(THE TASKS)
- A) Please duplicate the passage of the dollar article from "Oil prices, which" up to and including "in Tampa, Florida.".
- B) Finish out the next part of the article on the dollar's rally, picking up where it stops.
* BEGIN ARTICLE *
* Dollar touches 2-week high vs euro, 1-month high vs yen
* Oil price slump supports dollar
* U.S. housing bill improves confidence in financials (Recasts; adds comments, changes byline)
By Vivianne Rodrigues
NEW YORK, July 23 (Reuters) - The dollar rallied to a one-month peak against the yen and a two-week high against the euro on Wednesday, supported by a further drop in oil prices and improved confidence in the U.S. financial sector.
Oil prices, which are trading more than $20 below this month's record peak CLc1 of $147.27, continued their decline on Wednesday following the release of U.S. crude inventory data, giving the greenback a generally bid tone.
At the same time, the U.S. House of Representatives prepared to vote on a measure that is expected to help the housing sector recover from its worst downturn since the Great Depression. The White House said President George W. Bush will sign the bill into law.
"U.S. equities, oil prices and a little bit of hangover from yesterday's hawkish Fed speak have kept the dollar supported so far on Wednesday," said Ronald Simpson, managing director of global currency analysis at Action Economics in Tampa, Florida.
"Congress is planning on passing this housing bill today, and the president said he was going to sign it," he added. "While it's not a fix to the problem, it certainly is going to allay some fears, at least for the short term."
* END ARTICLE *
* BEGIN GIVEN INFORMATION *
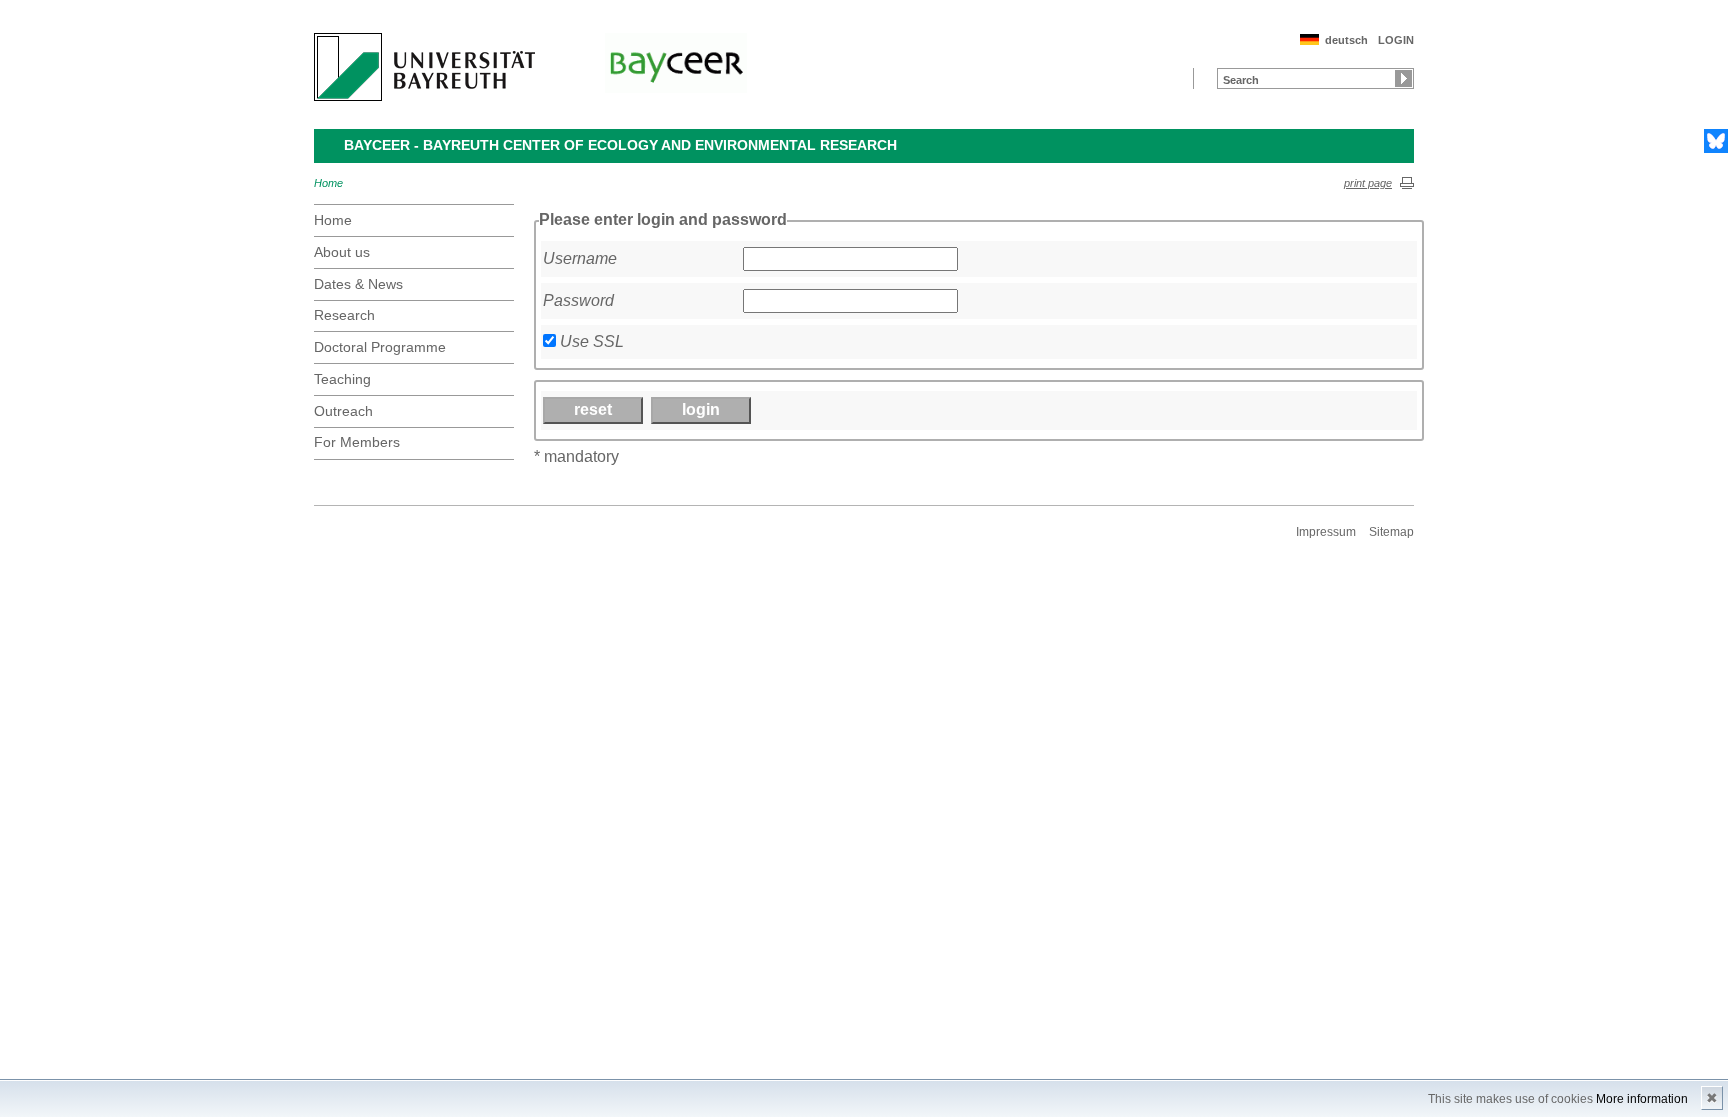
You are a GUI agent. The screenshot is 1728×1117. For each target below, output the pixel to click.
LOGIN (1396, 40)
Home (328, 183)
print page (1368, 183)
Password (578, 300)
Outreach (343, 411)
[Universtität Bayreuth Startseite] (424, 67)
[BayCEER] (676, 63)
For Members (357, 442)
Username (580, 258)
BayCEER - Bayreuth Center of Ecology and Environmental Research (620, 145)
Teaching (342, 379)
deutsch (1346, 40)
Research (344, 315)
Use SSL (592, 341)
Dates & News (358, 284)
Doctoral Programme (380, 347)
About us (342, 252)
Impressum (1326, 532)
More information (1642, 1099)
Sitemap (1391, 532)
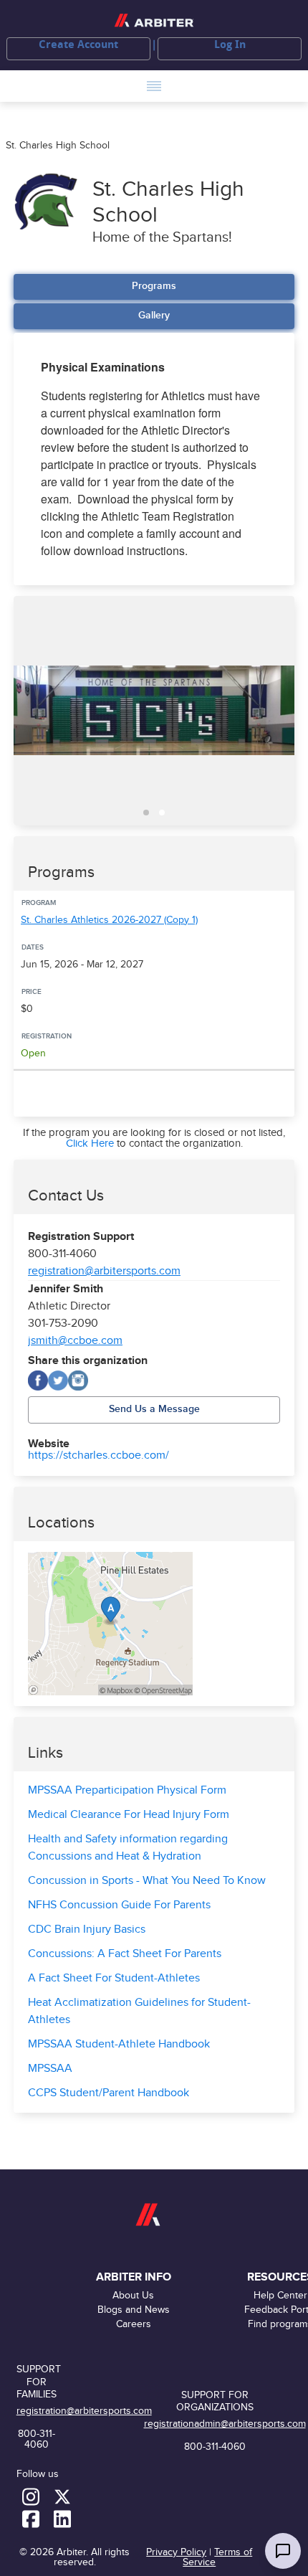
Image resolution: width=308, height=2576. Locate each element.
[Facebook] (38, 1380)
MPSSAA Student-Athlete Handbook (119, 2044)
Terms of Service (217, 2557)
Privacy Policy (176, 2552)
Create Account (78, 44)
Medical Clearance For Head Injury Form (128, 1815)
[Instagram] (78, 1380)
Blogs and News (133, 2309)
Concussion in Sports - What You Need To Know (147, 1881)
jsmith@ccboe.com (75, 1341)
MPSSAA (50, 2068)
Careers (133, 2324)
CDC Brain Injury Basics (86, 1929)
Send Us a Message (154, 1409)
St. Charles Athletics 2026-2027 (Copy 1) (109, 920)
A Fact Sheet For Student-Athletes (114, 1978)
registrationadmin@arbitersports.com (225, 2424)
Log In (230, 44)
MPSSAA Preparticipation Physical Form (127, 1790)
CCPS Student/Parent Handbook (108, 2093)
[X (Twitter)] (58, 1380)
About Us (133, 2295)
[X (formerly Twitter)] (62, 2496)
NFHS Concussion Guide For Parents (119, 1905)
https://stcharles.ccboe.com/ (98, 1456)
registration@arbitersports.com (104, 1271)
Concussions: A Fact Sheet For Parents (124, 1954)
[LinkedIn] (62, 2518)
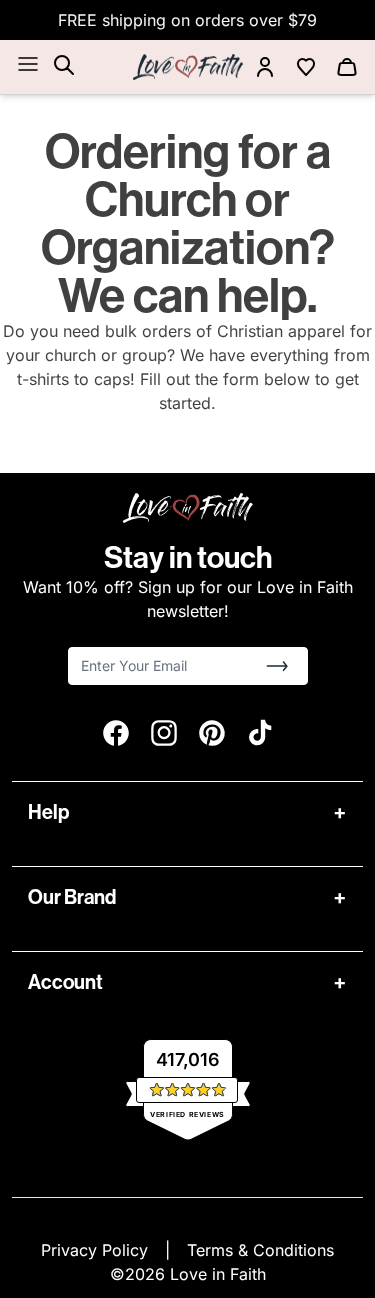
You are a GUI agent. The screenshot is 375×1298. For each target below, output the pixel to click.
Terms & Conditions (260, 1250)
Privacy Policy (97, 1250)
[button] (277, 666)
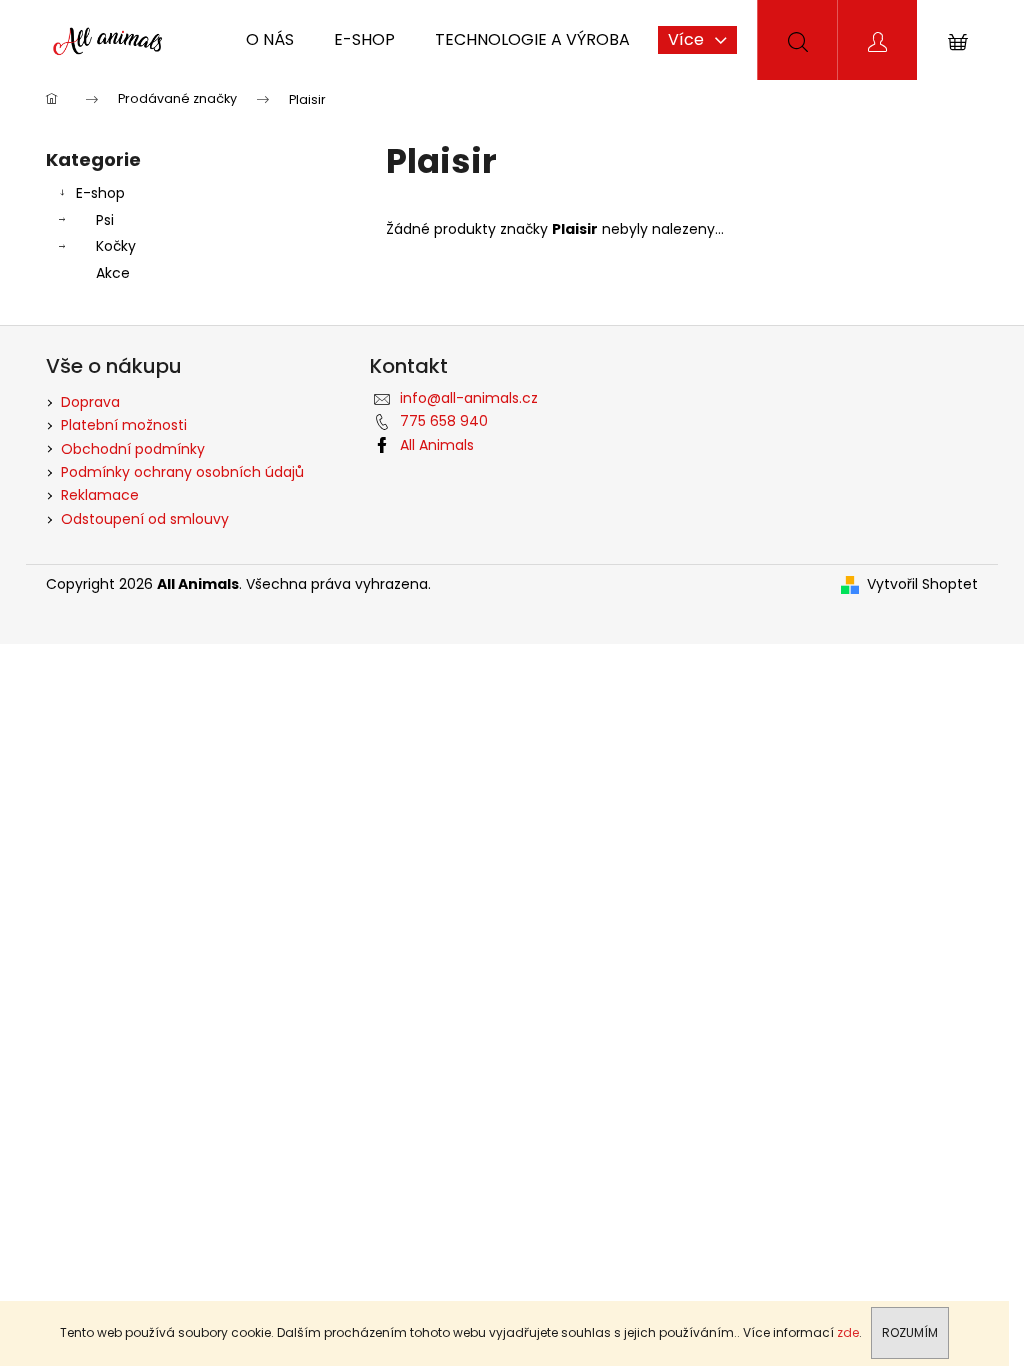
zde (848, 1332)
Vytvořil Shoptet (922, 584)
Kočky (116, 246)
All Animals (437, 445)
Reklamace (100, 495)
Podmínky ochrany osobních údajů (182, 472)
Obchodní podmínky (133, 449)
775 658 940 (444, 421)
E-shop (100, 193)
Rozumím (910, 1332)
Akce (113, 273)
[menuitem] (270, 40)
* END GIVEN INFORMATION *
(THE REPLIES)
- A)
Oil prices, which are trading more than $20 below this month's record peak CLc1 of $147.27, continued their decline on Wednesday following the release of U.S. crude inventory data, giving the greenback a generally bid tone.
At the same time, the U.S. House of Representatives prepared to vote on a measure that is expected to help the housing sector recover from its worst downturn since the Great Depression. The White House said President George W. Bush will sign the bill into law.
"U.S. equities, oil prices and a little bit of hangover from yesterday's hawkish Fed speak have kept the dollar supported so far on Wednesday," said Ronald Simpson, managing director of global currency analysis at Action Economics in Tampa, Florida.

- B)
In late afternoon trading in New York, the dollar climbed to its highest level in a month at 107.97 yen <JPY=>, according to Reuters data, before easing back to 107.88 yen, still up 0.4 percent.
The euro had fallen as low as $1.5671 <EUR=>, its weakest level since July 9 and more than 3 U.S. cents below last week's record high of $1.6037, according to Reuters Dealing. It last traded at $1.5688, down 0.6 percent on the day.
Adding to the euro's downside was data showing euro zone new industrial orders fell more sharply than expected.
The dollar rose to a one-month high of 1.0400 against the safe-haven Swiss franc <CHF=>.
The greenback also continued to benefit from comments from Philadelphia Federal Reserve President Charles Plosser, who said on Tuesday that the U.S. central bank may have to raise interest rates sooner rather than later to combat inflation.
The implied prospects for the Fed to increase benchmark lending rates in September, to 2.25 percent from 2 percent, hit 68 percent, compared with 52 percent late on Tuesday and 26 percent a week ago. For details, see [ID:nCHB000501].
BEIGE BOOK, MORE DATA AHEAD
A Federal Reserve survey of economic conditions showed that price pressures were elevated or increasing across the United States in recent weeks, even though the pace of economic growth slowed. [ID:nN23443852]
"All reporting districts characterized overall price pressures as elevated on increasing," the Fed said in its Beige Book report on the state of the economy through July 14.
"The Beige Book report reaffirms the stagflationary bias occurring in both the inflation and growth categories and that the Fed is likely to remain boxed in by the credit environment," said Alan Ruskin, chief international strategist at RBS Global Banking & Markets. "However, today the market will continue to focus on oil, where price slippage is still regarded as EUR/USD negative."
Analysts said more data on Thursday -- along with oil price and equity developments -- would also be key in determining whether the slide in euro/dollar lasts or soon gives way to another try beyond $1.60.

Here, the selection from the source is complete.